Como médico de cuidados paliativos, ajudo pessoas com doenças graves, muitas vezes terminais, a considerar um caminho a seguir. Durante a pandemia, isso envolveu reuniões semanais no Zoom com cada família cujo ente querido estava na UTI com COVID. Discutimos como o vírus poderia causar danos irreversíveis aos pulmões, como avaliávamos a condição de um paciente e o que faríamos se, apesar de estar em suporte vital, esse paciente morresse.
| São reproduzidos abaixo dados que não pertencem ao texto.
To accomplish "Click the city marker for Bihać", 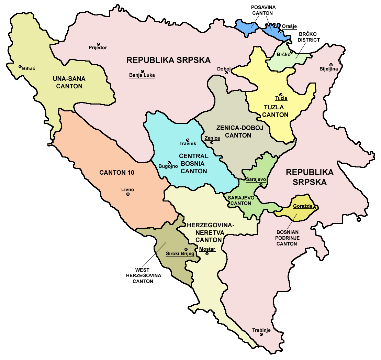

Numa tarde cinzenta, entrei no Zoom para falar com a família de Ernesto. Sara, sua filha Nancy, e Neal, um residente de medicina interna que cuidava da UTI, se juntariam a mim. Antes da reunião, perguntei a Neal se ele havia aprendido como ter essas conversas. “Não”, ele disse. Perguntei-lhe o que diria à família de Ernesto. “Infelizmente, ele ainda precisa do ventilador para os pulmões e não mostra sinais de melhora. Queremos que você saiba que ele está muito doente”, disse ele, com expressão solene. “Porque ele está tão doente, seu coração pode parar. Se isso acontecesse, você gostaria que fizéssemos RCP para reanimá-lo?” Ele usou as mãos para simular compressões torácicas em um corpo fantasma.

Na minha residência, fui ensinado a perguntar aos pacientes se eles queriam reanimação cardiopulmonar e a seguir suas decisões. Mas aprendi que uma decisão informada exigia mais de mim. Certa noite, cuidei de Andrew, um homem com câncer de cólon incurável que parou de urinar e ficou desorientado, incapaz de manter uma conversa. Ele precisava de diálise imediata, então eu o internei na UTI. Quando discuti a reanimação cardiopulmonar com sua esposa, não expliquei que o câncer de Andrew havia causado falhas cardíacas e renais – que ele estava morrendo e que a reanimação cardiopulmonar não mudaria isso. . Coloquei todo o peso da decisão sobre os ombros dela, reduzindo o que deveria ter sido uma conversa a perguntas altamente consequentes de sim ou não: “Se Andrew parar de respirar, você quer um ventilador?” “Se o coração dele parar, você quer que façamos RCP?” Para a esposa de Andrew, e para a maioria das pessoas, essas perguntas significam: “Você quer que tentemos salvá-lo?” Ofereci RCP como se fosse uma escolha entre a vida e a morte.

Na chamada do Zoom, minha tela se dividiu em três retângulos. Sara e Nancy estavam aconchegadas na cama. Olheiras rodeavam os olhos de Sara, e ela me contou que as últimas palavras de Ernesto para ela ecoaram em sua mente. “Ele disse que quer que tudo seja feito para salvar sua vida”, disse ela. “Se ele vai morrer de qualquer maneira, por que não tentar o heroísmo?” Ela desapareceu, seu retângulo de repente ficou escuro. "Desculpe, só não quero que você me veja chorar de novo."